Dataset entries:
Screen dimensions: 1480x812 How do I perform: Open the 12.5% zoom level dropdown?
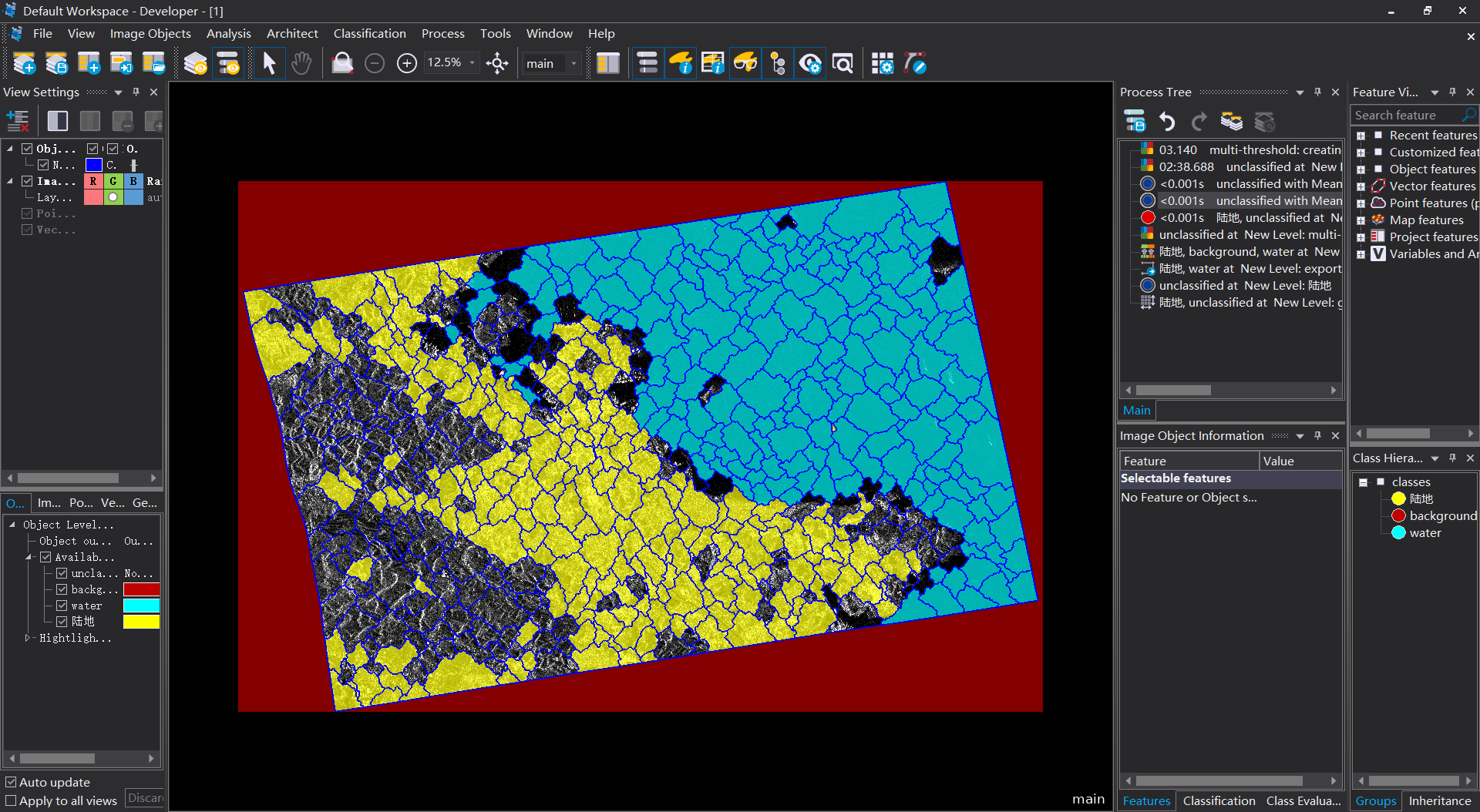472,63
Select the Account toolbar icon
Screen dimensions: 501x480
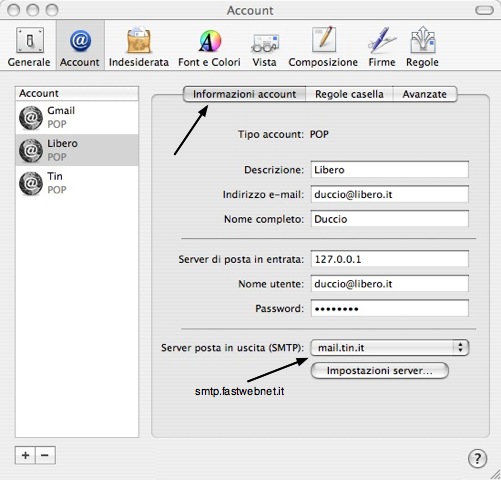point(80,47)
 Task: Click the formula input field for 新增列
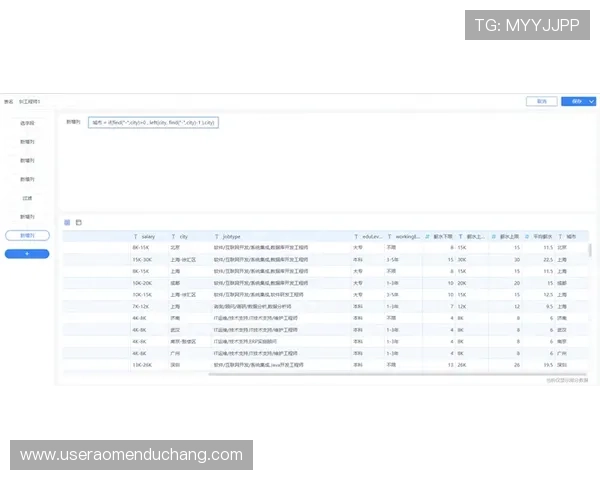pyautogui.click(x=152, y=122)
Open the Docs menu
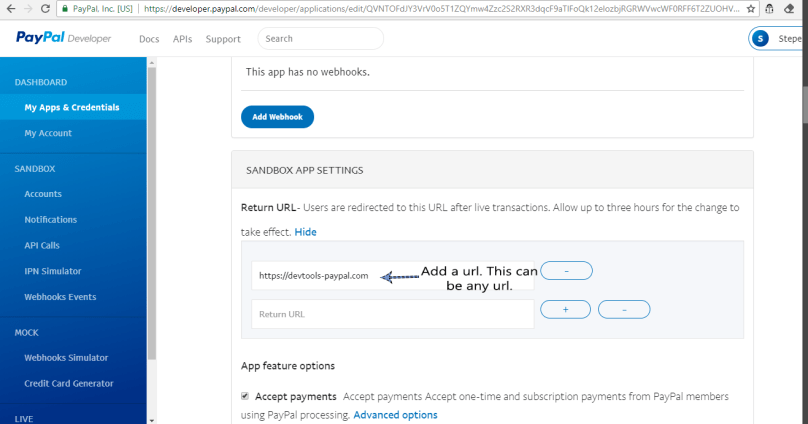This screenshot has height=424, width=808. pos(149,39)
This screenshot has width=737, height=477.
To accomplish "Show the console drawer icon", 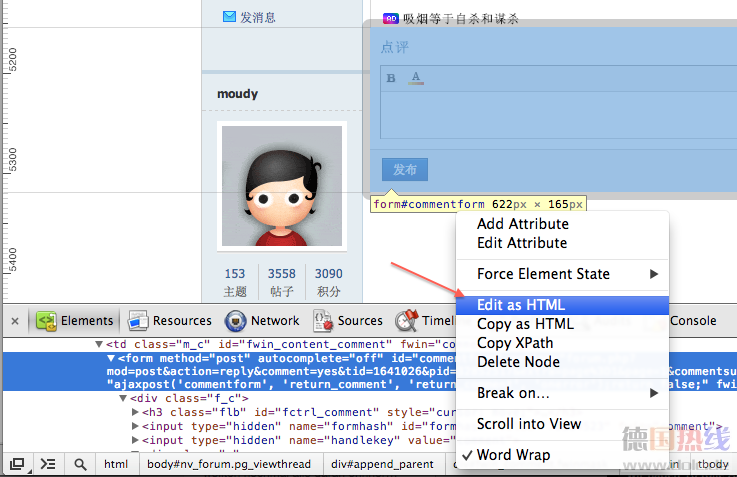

▶ **What is required**: Write out exactly the lines that run from the one containing "Select the Account toolbar icon" to the last line of the entries above, both ends kept, pictures left out.

▶ **Your solution**:
Select the Account toolbar icon
Screen dimensions: 501x480
point(80,47)
 Task: Click the formula input field for 新增列
pyautogui.click(x=152, y=122)
Open the Docs menu
This screenshot has height=424, width=808. pos(149,39)
This screenshot has width=737, height=477.
To accomplish "Show the console drawer icon", 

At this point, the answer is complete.